▼

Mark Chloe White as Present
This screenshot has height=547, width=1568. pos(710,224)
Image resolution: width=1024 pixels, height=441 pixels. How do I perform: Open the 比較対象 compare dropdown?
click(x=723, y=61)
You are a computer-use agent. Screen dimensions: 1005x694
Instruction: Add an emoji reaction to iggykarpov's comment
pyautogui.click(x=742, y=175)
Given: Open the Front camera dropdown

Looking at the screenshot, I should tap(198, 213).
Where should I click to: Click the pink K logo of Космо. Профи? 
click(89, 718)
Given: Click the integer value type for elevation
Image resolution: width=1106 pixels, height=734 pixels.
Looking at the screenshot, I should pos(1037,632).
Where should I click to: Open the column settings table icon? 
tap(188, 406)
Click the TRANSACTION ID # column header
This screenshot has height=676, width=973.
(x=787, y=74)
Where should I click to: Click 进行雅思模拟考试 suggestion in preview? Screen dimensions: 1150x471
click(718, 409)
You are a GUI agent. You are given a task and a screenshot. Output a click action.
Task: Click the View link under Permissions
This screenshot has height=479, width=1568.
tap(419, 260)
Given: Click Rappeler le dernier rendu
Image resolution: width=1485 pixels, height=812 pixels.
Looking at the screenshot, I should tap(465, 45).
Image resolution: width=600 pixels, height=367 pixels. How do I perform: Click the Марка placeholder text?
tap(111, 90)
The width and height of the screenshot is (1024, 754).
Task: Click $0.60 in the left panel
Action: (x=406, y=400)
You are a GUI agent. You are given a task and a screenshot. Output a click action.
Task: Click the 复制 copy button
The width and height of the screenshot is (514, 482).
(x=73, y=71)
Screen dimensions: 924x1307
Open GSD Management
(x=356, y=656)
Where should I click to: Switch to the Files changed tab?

▲

## ABOUT THIS TASK
All the entries above need to be repeated word for word.

## OUTPUT OF THE EXERCISE
Mark Chloe White as Present
This screenshot has height=547, width=1568. pos(710,224)
Image resolution: width=1024 pixels, height=441 pixels. How do I perform: Open the 比較対象 compare dropdown?
click(x=723, y=61)
You are a computer-use agent. Screen dimensions: 1005x694
Instruction: Add an emoji reaction to iggykarpov's comment
pyautogui.click(x=742, y=175)
Given: Open the Front camera dropdown

Looking at the screenshot, I should tap(198, 213).
Where should I click to: Click the pink K logo of Космо. Профи? 
click(89, 718)
Given: Click the integer value type for elevation
Image resolution: width=1106 pixels, height=734 pixels.
Looking at the screenshot, I should pos(1037,632).
Where should I click to: Open the column settings table icon? 
tap(188, 406)
Click the TRANSACTION ID # column header
This screenshot has height=676, width=973.
(x=787, y=74)
Where should I click to: Click 进行雅思模拟考试 suggestion in preview? Screen dimensions: 1150x471
click(718, 409)
You are a GUI agent. You are given a task and a screenshot. Output a click action.
Task: Click the View link under Permissions
This screenshot has height=479, width=1568.
tap(419, 260)
Given: Click Rappeler le dernier rendu
Image resolution: width=1485 pixels, height=812 pixels.
Looking at the screenshot, I should tap(465, 45).
Image resolution: width=600 pixels, height=367 pixels. How do I perform: Click the Марка placeholder text?
tap(111, 90)
The width and height of the screenshot is (1024, 754).
Task: Click $0.60 in the left panel
Action: (x=406, y=400)
You are a GUI agent. You are given a task and a screenshot. Output a click action.
Task: Click the 复制 copy button
The width and height of the screenshot is (514, 482).
(x=73, y=71)
Screen dimensions: 924x1307
Open GSD Management
(x=356, y=656)
Where should I click to: Switch to the Files changed tab?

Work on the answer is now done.